Villaggio: la nascita dei fannulloni
«Il miracolo ha riguardato una fetta modesta del Paese. Poche città del Nord. Dal Sud la gente scappava, mentre la malavita diventava impresa. Sì certo, uscivamo dalla guerra e ci siamo ritrovati con le utilitarie, le lavatrici. Ma l’Inghilterra, dove ero andato a imparare l’inglese facendo il cameriere, era molto più avanti», dice Paolo Villaggio, 76 anni. «Tornando in Italia mi sono comprato anch’io la 600, a rate. Ma il boom non me lo sono goduto. Ho fatto l’impiegato nella mega- azienda parastatale. Lavoravo a Genova alla Cosider, consorella dell’Italsider. Ho vissuto l’epopea fantozziana. Ma quale produttività. Vigeva il campionato del fancazzismo. Alla mensa c’era chi si vantava: ’Io sono 15 anni che non tocco una pratica’. Non ho mai conosciuto un animale così felice di fregare la ditta come l’impiegato parastatale. Io ero un esemplare magnifico.
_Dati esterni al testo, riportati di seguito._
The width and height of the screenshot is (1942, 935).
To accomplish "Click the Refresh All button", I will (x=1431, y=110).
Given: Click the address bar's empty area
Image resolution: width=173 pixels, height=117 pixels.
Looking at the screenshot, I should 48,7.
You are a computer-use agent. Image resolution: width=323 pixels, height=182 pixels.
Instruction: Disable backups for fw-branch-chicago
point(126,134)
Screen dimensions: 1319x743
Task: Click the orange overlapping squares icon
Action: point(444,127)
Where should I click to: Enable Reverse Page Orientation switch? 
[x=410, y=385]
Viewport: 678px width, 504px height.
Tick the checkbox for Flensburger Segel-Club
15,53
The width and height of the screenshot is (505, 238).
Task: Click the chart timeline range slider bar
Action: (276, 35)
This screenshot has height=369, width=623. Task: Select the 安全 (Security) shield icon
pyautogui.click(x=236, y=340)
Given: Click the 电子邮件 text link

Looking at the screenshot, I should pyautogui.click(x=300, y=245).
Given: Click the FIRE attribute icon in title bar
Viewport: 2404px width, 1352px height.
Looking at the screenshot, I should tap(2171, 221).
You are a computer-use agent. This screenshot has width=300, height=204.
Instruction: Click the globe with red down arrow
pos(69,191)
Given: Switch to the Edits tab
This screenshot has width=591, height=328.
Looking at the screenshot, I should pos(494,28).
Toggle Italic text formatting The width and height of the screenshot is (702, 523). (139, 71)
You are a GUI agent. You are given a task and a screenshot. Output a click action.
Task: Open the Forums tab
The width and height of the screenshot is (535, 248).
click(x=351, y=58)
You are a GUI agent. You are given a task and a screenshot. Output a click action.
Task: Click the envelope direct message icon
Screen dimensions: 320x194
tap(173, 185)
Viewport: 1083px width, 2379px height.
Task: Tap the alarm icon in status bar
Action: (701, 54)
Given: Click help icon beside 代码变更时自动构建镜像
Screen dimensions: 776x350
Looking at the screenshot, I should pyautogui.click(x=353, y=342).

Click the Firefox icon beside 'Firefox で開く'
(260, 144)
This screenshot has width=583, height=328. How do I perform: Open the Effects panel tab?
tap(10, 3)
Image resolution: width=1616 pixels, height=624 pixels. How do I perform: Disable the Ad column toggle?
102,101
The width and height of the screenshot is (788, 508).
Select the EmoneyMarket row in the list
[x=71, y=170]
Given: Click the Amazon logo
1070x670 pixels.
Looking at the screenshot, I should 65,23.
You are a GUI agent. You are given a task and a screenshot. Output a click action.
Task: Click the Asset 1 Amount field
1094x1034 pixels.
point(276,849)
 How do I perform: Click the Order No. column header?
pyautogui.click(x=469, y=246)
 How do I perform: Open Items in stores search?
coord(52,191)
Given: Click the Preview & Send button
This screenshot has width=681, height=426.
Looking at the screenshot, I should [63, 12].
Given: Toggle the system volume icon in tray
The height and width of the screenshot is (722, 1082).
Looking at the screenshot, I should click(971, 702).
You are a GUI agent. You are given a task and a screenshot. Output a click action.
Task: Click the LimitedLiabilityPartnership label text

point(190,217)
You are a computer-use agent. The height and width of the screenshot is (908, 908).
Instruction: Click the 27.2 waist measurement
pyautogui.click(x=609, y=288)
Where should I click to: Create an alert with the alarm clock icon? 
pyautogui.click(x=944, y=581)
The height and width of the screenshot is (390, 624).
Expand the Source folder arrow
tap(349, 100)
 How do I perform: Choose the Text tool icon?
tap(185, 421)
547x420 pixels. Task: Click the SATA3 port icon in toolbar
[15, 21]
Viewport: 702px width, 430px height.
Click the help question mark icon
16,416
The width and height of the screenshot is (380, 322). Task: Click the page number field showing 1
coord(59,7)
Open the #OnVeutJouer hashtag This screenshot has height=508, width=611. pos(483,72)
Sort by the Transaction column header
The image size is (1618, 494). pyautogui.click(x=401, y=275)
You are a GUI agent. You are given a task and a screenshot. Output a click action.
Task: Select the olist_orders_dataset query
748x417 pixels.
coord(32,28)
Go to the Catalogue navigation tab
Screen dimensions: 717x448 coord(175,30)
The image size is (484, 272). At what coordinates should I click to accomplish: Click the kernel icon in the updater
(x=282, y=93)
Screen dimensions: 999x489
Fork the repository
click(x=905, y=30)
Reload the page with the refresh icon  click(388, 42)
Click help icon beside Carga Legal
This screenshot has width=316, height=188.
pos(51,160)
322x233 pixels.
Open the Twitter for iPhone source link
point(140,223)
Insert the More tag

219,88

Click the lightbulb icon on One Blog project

Capo ufficio servizi, distribuivo penne e matite. Al pomeriggio andavo su in archivio dove una cinquantina di colleghi, alcuni in pigiama, dormivano su coltri di giornali. Li scavalcavo, uscivo sul cornicione, bussavo alla finestra della fabbrica accanto dove 50 ragazze cucivano bandiere e uscivo in strada. Lì mi aspettava la Lambretta e andavo al mare, Bagni Lido. Il ministro Brunetta è intelligente, ma non riuscirà a fregarli: gli impiegati delle mega-aziende sono invincibili».